§ **Task to complete**
Down to the last line, set down the listing below exactly, apart from its pictures.

§ **Records shown**
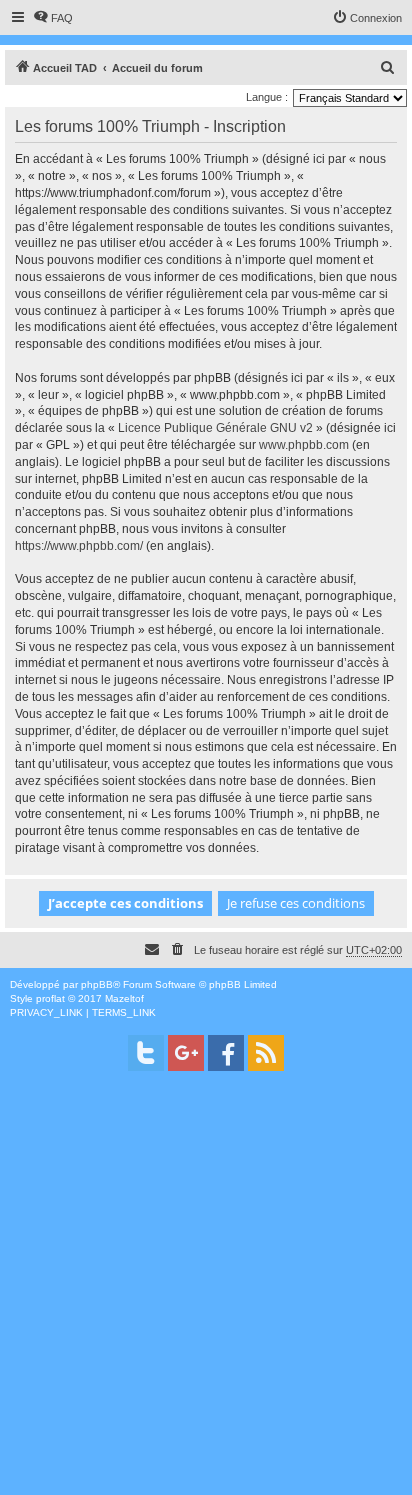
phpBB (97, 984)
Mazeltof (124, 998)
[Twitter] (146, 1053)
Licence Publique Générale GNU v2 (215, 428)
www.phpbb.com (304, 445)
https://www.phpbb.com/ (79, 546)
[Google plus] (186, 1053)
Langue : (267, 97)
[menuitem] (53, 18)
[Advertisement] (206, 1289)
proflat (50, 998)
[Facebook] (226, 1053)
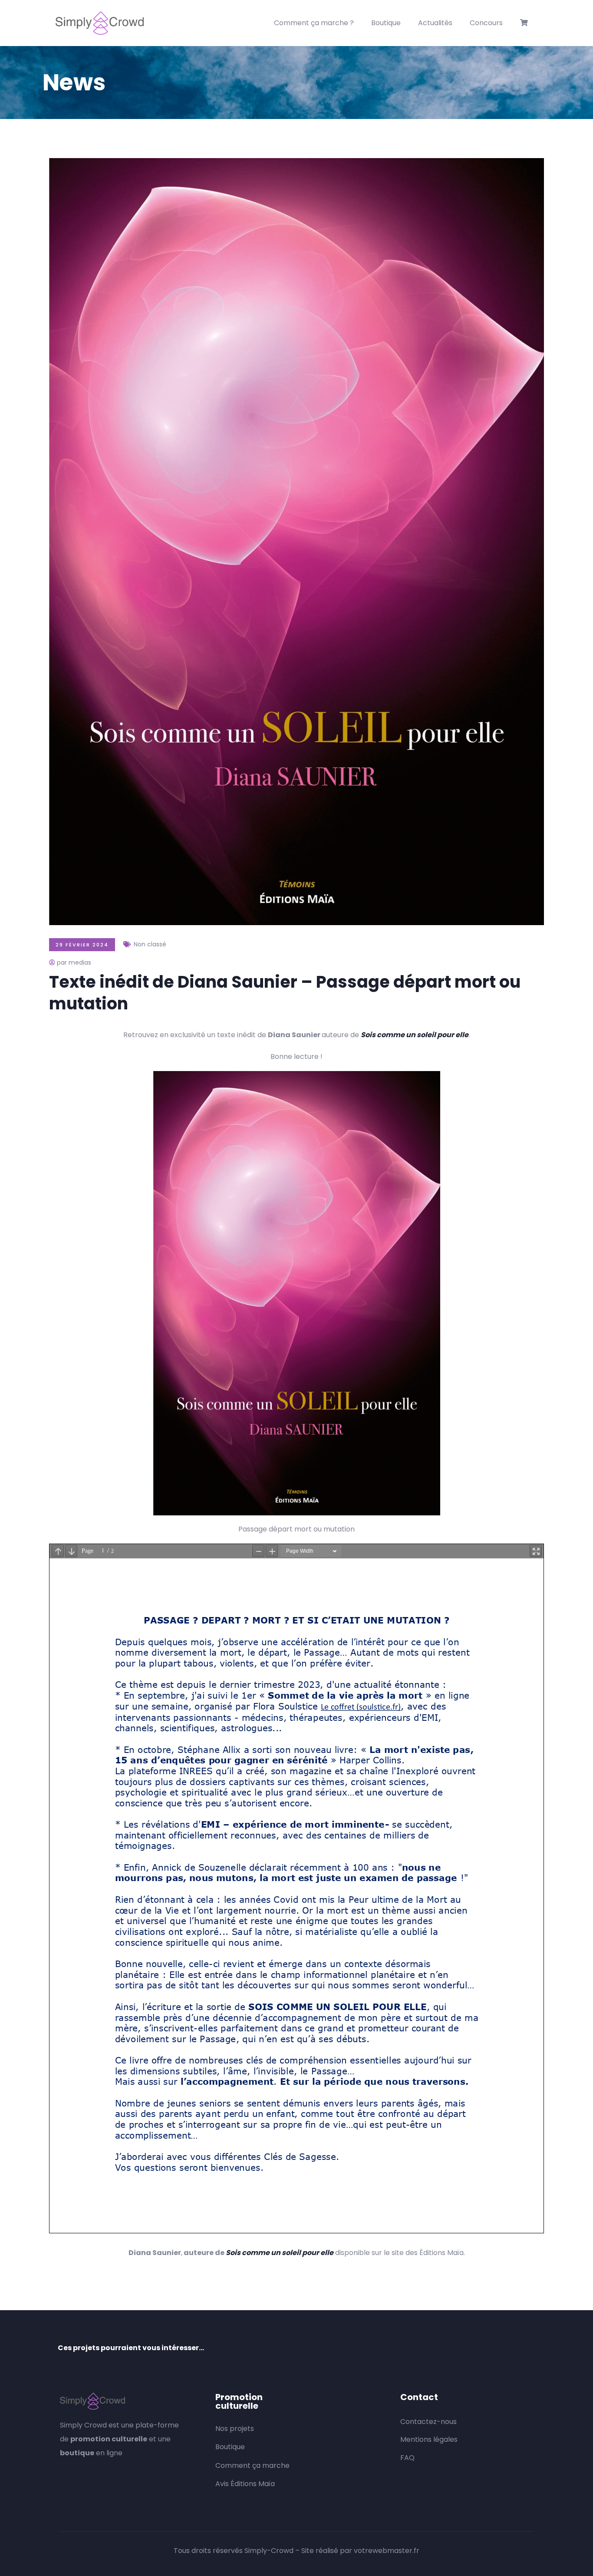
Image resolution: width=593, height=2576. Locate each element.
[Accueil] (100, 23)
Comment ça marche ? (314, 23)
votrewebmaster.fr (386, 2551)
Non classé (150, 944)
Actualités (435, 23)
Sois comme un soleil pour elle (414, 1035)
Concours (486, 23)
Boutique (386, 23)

§ **Final answer**
phpBB (97, 984)
Mazeltof (124, 998)
[Twitter] (146, 1053)
Licence Publique Générale GNU v2 (215, 428)
www.phpbb.com (304, 445)
https://www.phpbb.com/ (79, 546)
[Google plus] (186, 1053)
Langue : (267, 97)
[menuitem] (53, 18)
[Advertisement] (206, 1289)
proflat (50, 998)
[Facebook] (226, 1053)
Image resolution: width=593, height=2576. Locate each element.
[Accueil] (100, 23)
Comment ça marche ? (314, 23)
votrewebmaster.fr (386, 2551)
Non classé (150, 944)
Actualités (435, 23)
Sois comme un soleil pour elle (414, 1035)
Concours (486, 23)
Boutique (386, 23)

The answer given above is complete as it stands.